Washington (AFP)

Apple and Google said on Friday that users of the technology they are developing together to track contacts of Covid-19 patients will be able to control their data and that the system will likely be disabled after the pandemic is over.

The two giants of Silicon Valley had presented two weeks ago a new partnership intended to allow smartphones equipped with Apple iOS software or Google Android to exchange information via Bluetooth technology to allow users to know if they had encountered another person diagnosed with the coronavirus.

While this new technology raises concerns about privacy, Apple and Google put forward certain technical details relating to data privacy on Friday.

"Each user will have to make the explicit choice to activate the technology. It can also be deactivated by the user at any time," it was written in a joint document.
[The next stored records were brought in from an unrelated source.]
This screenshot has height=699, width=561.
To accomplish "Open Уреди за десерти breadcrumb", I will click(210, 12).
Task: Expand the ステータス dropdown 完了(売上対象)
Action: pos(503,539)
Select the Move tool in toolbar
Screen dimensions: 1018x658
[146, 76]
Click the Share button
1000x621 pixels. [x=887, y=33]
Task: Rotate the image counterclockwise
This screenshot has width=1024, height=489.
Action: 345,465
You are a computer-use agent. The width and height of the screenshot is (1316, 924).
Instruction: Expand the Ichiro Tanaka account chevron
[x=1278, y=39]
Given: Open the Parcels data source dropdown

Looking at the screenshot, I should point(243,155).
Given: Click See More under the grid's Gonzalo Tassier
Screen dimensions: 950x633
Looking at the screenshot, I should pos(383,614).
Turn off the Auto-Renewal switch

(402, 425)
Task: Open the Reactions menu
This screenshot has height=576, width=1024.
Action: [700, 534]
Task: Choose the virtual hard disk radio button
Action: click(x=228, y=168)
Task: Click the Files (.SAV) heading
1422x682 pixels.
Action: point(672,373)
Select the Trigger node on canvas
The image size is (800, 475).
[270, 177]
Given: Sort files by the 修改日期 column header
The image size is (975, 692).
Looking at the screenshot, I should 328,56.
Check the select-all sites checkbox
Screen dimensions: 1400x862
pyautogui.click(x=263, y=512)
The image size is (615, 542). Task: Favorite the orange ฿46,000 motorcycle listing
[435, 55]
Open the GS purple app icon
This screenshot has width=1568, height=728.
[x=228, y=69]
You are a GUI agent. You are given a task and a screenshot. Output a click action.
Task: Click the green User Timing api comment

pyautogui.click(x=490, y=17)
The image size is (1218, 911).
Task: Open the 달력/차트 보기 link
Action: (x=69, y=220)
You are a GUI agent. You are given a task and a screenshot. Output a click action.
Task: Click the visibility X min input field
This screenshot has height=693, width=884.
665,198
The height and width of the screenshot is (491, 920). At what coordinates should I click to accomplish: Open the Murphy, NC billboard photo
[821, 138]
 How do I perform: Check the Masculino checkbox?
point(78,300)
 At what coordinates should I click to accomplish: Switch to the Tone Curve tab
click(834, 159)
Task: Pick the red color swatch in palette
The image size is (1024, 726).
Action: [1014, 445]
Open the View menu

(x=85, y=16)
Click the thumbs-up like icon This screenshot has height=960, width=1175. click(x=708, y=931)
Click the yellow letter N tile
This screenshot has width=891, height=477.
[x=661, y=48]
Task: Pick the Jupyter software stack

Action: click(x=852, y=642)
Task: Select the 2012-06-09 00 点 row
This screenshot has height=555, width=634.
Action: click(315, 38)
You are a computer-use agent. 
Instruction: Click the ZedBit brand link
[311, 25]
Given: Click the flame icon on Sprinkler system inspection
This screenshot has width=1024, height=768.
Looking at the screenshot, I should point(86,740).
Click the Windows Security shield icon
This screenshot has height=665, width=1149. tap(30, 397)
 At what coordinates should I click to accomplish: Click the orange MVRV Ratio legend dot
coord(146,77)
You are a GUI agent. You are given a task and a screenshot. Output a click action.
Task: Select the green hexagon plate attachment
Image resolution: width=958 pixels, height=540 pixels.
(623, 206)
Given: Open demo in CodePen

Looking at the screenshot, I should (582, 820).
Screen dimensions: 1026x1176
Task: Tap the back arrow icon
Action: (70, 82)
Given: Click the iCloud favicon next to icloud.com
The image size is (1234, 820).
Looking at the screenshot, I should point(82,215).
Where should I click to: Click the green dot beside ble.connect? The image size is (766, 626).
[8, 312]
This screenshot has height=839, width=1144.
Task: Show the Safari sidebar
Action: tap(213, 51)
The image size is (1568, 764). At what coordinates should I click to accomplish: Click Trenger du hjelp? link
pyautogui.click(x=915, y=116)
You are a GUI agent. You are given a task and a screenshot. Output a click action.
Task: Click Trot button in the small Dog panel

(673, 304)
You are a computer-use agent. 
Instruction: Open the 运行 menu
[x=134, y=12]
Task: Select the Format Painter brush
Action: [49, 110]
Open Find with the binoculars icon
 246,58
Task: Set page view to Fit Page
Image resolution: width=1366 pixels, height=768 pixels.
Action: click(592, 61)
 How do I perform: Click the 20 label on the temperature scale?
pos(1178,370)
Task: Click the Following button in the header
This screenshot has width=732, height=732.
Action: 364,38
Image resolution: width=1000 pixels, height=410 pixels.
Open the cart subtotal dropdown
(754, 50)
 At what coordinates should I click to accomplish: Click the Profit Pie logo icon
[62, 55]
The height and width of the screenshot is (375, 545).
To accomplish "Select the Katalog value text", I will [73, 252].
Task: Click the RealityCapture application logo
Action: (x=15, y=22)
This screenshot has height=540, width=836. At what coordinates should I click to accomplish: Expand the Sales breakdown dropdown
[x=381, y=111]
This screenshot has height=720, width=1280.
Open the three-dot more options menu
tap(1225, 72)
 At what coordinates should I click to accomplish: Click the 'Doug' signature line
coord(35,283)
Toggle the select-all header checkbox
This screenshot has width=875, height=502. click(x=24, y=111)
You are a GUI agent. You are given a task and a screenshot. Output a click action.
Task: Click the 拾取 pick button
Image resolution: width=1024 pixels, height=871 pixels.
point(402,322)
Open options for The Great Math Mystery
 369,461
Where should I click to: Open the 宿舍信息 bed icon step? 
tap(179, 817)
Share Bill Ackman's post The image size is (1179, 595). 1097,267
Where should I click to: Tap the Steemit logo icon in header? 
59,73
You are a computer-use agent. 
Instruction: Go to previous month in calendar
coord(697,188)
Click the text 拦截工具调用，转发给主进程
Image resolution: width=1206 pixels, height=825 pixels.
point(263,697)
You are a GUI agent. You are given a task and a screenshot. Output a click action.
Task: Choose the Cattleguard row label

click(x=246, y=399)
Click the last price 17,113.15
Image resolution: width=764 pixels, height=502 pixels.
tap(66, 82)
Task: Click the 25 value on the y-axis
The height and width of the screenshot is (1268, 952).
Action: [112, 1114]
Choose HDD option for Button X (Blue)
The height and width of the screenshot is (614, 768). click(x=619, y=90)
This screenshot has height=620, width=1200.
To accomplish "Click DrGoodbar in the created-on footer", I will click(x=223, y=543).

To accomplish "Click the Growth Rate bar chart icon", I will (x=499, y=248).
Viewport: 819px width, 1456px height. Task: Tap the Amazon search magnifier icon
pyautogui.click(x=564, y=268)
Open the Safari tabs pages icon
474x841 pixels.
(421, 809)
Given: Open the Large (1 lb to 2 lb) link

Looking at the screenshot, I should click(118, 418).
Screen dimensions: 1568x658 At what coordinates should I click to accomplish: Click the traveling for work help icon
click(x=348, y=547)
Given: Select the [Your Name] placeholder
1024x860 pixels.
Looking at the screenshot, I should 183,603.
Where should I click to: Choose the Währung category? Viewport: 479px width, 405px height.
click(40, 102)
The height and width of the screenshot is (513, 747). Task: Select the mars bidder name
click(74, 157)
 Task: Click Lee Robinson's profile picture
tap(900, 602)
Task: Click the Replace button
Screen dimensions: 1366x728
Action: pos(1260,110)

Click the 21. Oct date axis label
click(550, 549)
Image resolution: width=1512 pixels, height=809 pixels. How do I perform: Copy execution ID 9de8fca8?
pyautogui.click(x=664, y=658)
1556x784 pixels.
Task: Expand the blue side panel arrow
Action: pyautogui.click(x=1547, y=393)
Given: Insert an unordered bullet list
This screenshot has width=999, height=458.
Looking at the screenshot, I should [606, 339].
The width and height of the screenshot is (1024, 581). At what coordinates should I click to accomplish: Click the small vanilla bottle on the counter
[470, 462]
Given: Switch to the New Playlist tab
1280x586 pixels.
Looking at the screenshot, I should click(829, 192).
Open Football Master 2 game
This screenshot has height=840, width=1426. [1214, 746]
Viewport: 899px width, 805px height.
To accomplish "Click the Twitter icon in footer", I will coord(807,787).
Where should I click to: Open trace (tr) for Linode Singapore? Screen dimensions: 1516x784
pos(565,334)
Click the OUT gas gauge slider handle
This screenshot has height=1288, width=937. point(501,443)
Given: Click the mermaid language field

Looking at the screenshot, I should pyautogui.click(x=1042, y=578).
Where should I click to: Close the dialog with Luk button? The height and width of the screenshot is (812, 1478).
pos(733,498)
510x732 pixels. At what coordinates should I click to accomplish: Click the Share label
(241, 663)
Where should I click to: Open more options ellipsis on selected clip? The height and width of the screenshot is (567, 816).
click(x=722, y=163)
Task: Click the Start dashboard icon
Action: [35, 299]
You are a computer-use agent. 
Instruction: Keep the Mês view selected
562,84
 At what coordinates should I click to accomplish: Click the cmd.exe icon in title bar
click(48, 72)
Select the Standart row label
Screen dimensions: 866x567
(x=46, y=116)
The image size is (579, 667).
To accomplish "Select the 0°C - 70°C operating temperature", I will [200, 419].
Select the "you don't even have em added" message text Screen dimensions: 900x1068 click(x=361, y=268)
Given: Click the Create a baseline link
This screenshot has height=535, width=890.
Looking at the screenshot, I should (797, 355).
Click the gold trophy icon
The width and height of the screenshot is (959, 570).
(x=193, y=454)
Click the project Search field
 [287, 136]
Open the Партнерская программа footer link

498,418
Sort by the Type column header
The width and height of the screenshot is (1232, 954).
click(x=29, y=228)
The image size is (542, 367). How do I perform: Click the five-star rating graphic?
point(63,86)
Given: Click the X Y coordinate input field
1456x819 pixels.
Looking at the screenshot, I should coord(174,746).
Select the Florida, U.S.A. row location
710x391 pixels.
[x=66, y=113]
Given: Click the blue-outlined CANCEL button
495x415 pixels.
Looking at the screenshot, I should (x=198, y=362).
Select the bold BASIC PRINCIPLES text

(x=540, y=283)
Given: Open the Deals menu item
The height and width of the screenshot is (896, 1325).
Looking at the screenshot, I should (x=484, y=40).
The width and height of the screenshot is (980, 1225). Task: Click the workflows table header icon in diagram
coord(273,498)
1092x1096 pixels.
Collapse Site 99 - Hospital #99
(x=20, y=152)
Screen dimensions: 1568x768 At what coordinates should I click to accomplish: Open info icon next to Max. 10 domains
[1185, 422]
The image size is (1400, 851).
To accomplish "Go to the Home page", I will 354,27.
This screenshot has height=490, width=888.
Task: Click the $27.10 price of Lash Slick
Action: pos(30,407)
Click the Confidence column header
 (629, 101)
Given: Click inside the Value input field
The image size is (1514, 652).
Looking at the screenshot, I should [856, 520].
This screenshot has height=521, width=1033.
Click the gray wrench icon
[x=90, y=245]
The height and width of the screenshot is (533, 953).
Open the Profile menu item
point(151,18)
"This system does not collect information about the location of your device, and does not share your identity with other users, Google or Apple," it added. "The user controls all the data he wants to share and the decision whether or not to share it."

Tracing applications are controversial because of the risks they can pose to the protection of private data.

But several countries have adopted them to support the end of containment.

The system developed by Google and Apple, which have the most used operating systems on smartphones worldwide, is expected in early May.

The two companies have assured that health authorities will have access to the technology but that any application "must meet specific criteria on privacy, security and data control".

"The exhibition notification data" will also be "stored and managed on the devices themselves" and not on government servers, they add.

Google and Apple have also suggested that the application be withdrawn when the pandemic calms down by ensuring that it can "deactivate" the system "according to the regions when its usefulness" is "exceeded".